お役立ちコラム

自己分析でキャリアアンカーを活用する方法は?注意点も解説

キャリアアンカーを活用すれば、キャリアパスの軸が持てます。

基本的にキャリアアンカーは変化せず、経験の蓄積で理解が深まるにつれて、明確となるものです。そのため、キャリアアンカーの理解は、その社員に合った配属先を選べるようになるのに欠かせません。

採用における重要事項であり、うまく人材を選ぶために必要です。
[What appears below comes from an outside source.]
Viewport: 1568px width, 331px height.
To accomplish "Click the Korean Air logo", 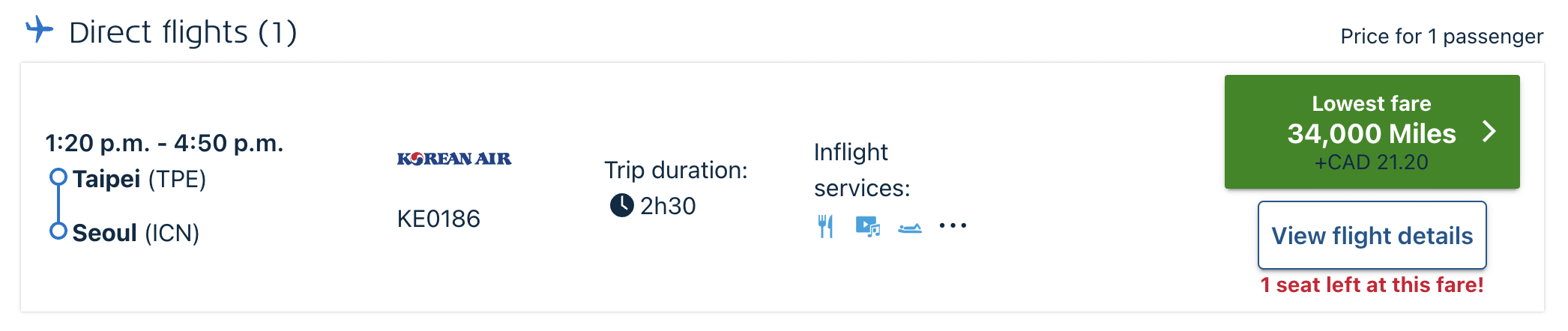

キャリアアンカーを確認して、人材を採用すれば、退職率を下げられるでしょう。

本記事では、キャリアアンカーの種類や企業での活用方法を解説します。

 

自己分析がよく望まれるキャリアアンカーとは?

キャリアアンカーとは、MITのエドガー・H.シャイン教授(組織心理学者)が提唱しているキャリア形成の概念です。仕事をする上でこれだけは譲れない、物事の価値観や欲求を指します。

進むべき道を探したり自分のキャリアパスを形成したりする時に、キャリアアンカーは最も大切です。キャリアアンカーのしっかりしている人材は芯がしっかり通っているため、企業でも活躍しやすい傾向にあります。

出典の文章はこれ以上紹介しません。